As a part of the STEP-UP project, we organised a couple of Carpentries Incubator course workshops on “Performance profiling and optimisation for Python”. This blog post highlights key learnings from these workshops.

What is profiling and when to profile your code

Profiling is the process of measuring the performance of your code, and identifying which parts of your code are taking the most time to run. This is important because it allows you to focus your optimisation efforts on the parts of your code that will have the biggest impact on performance. There are many tools available for profiling Python code, such as cProfile and line_profiler. These tools can help you identify which functions or lines of code are taking the most time to run, and can also provide information about memory usage.

However, not every script needs profiling. For example, if you have a one-off script that runs quickly, then profiling will not be necessary. On the other hand, if you have a long-running script that is expected to be run multiple times, then profiling can be very useful.

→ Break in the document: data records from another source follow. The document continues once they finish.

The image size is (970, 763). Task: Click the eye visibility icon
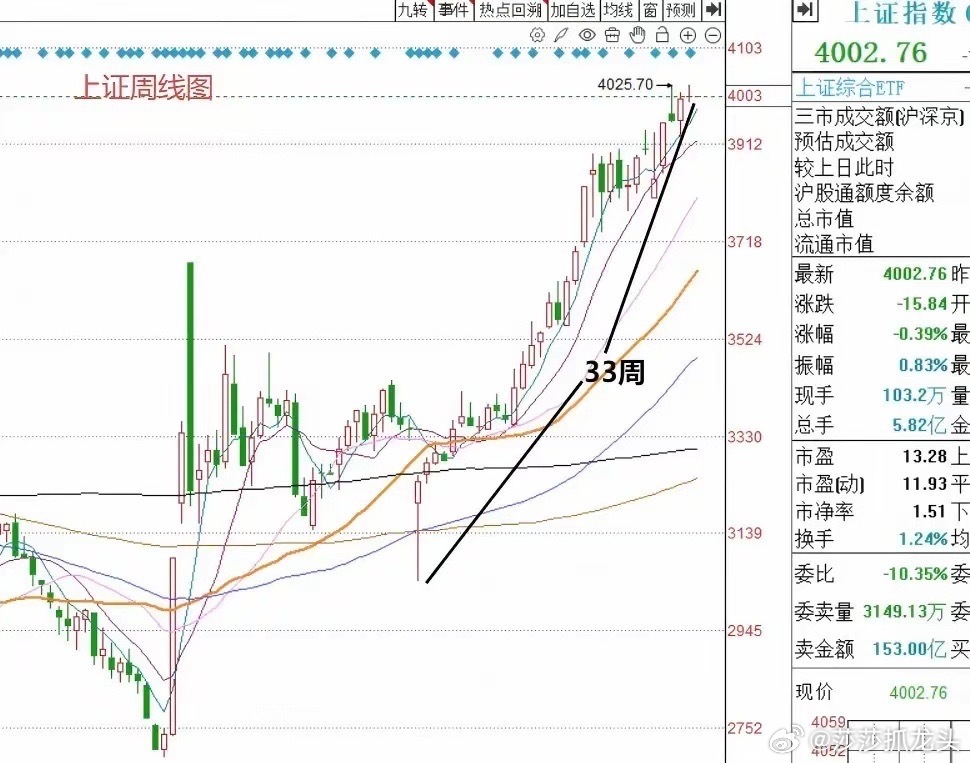(586, 34)
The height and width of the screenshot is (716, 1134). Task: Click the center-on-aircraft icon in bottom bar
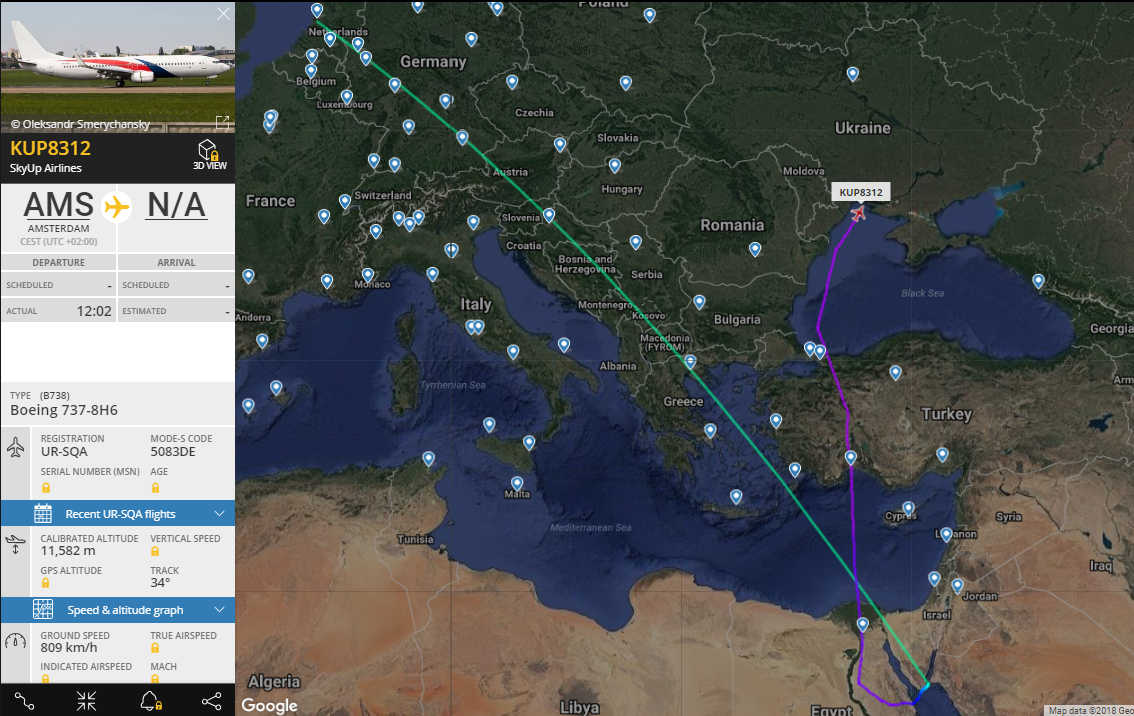coord(87,700)
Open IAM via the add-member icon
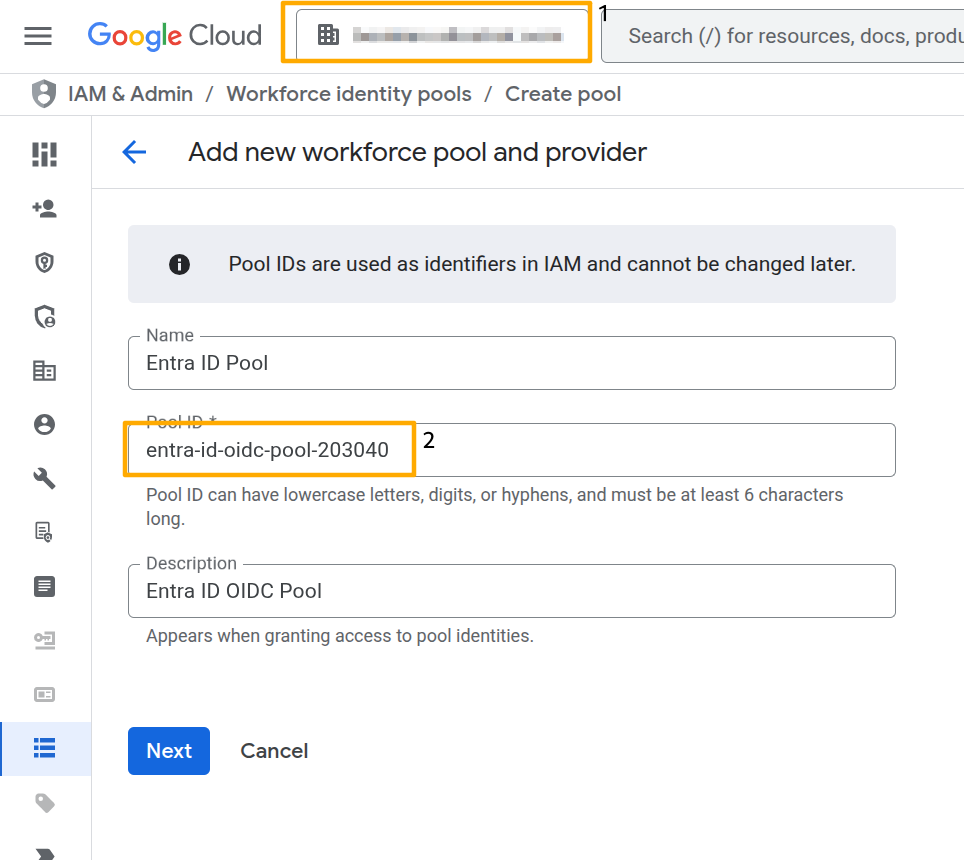This screenshot has height=860, width=964. (44, 209)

Different types of profiling

There are different types of profiling that you can use to measure the performance of your code. Some of the most common types of profiling are described below:

Manual profiling: This approaches the problem of profiling by manually inserting code to measure the time taken by different sections of the code. This can be done using the time module in Python, which provides functions for measuring time. For example, you can use time.time() to get the current time in seconds since the epoch, and then calculate the duration of a section of code by taking the difference between the start and end times. This approach is sometimes useful to get a first rough idea of how long different parts of code take to execute. However, trying to get more detailed information quickly becomes a lot of work, so it’s usually preferable to start with the next approach right away:

Function-level profiling: This measures the time taken by individual functions in your code. It can help you identify which functions are taking the most time to execute. Commonly used tools for function-level profiling include cProfile, which is part of the Python standard library.

To use cProfile, you can run your script with profiling enabled by using the command python -m cProfile my_script.py. This will give you a report of the time taken by each function in your code, as well as the number of times each function was called.

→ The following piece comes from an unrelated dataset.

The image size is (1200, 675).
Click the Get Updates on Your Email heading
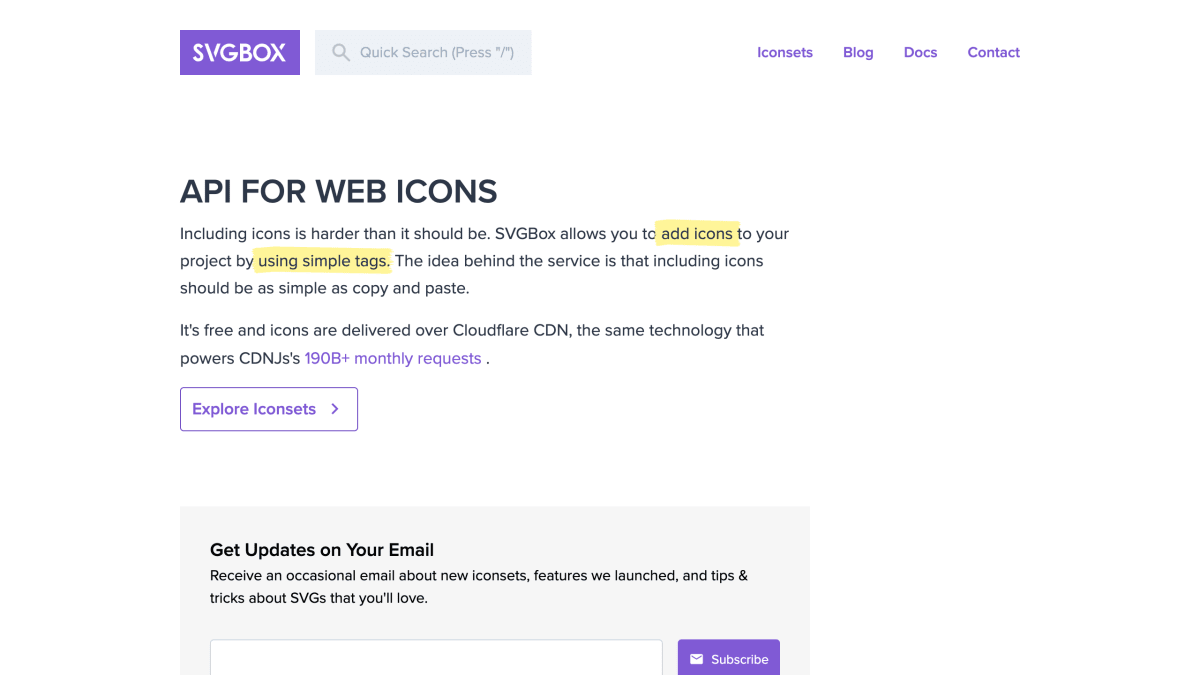pyautogui.click(x=322, y=550)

Furthermore, the output of cProfile can be visualised using tools like snakeviz, which provides an interactive visualization of the profiling results, making it easier to identify bottlenecks in your code.

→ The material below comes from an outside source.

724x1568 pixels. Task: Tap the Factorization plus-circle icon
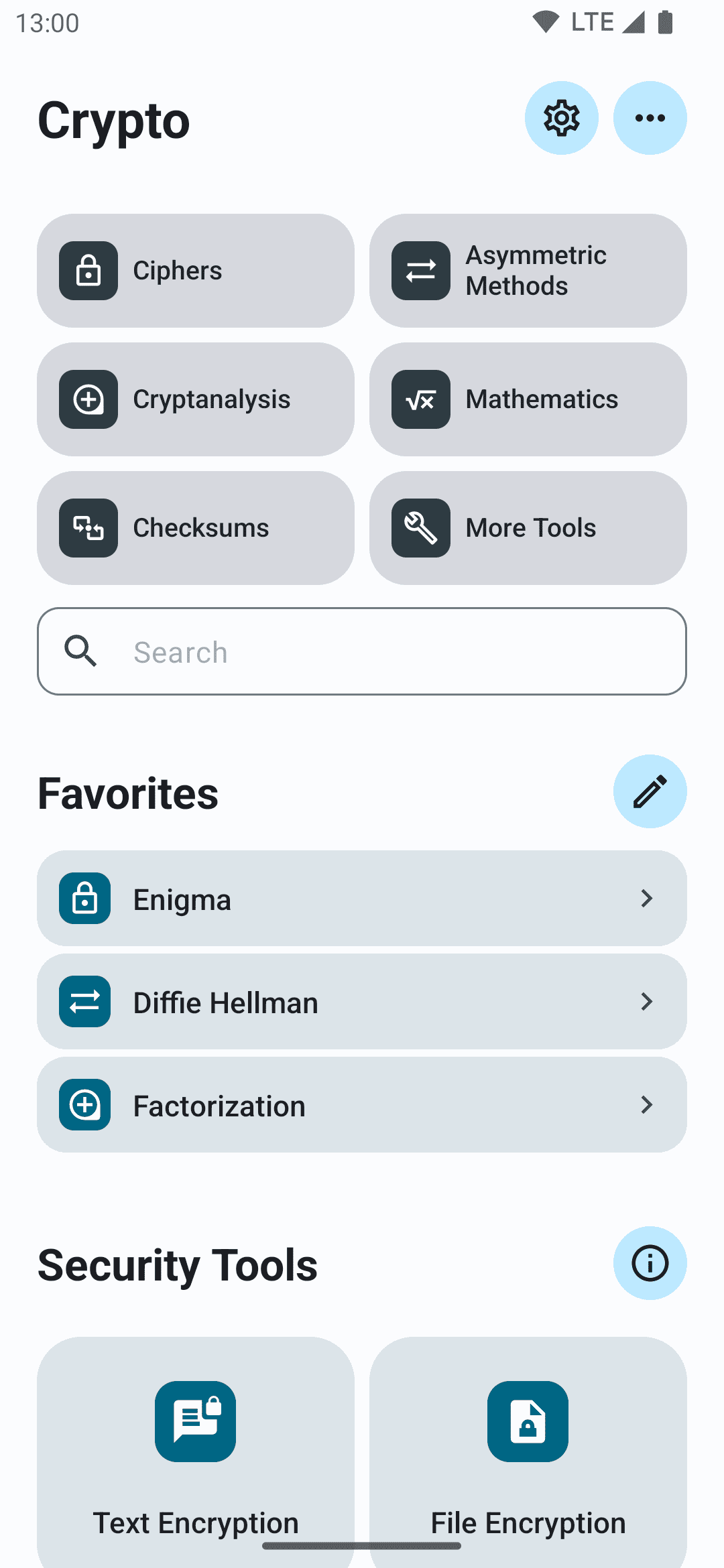pos(85,1104)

Store the output of cProfile in a file using the -o option, and then visualise it with snakeviz:

python -m cProfile -o profile_output.prof my_script.py
snakeviz profile_output.prof

Line-level profiling: Often, looking at the code of a slow function already makes it obvious what’s taking so much time. However, if it’s not obvious and you would like to get more granular information about which lines of code are taking the most time to execute, you can use line-level profiling. This type of profiling records the time taken to execute individual lines of code. Tools like line_profiler can be used for line-level profiling. The line_profiler must be attached to specific functions and cannot attach to a full Python file or project. If your Python file has significant code in the global scope it will be necessary to move it into a new function which can then instead be called from global scope.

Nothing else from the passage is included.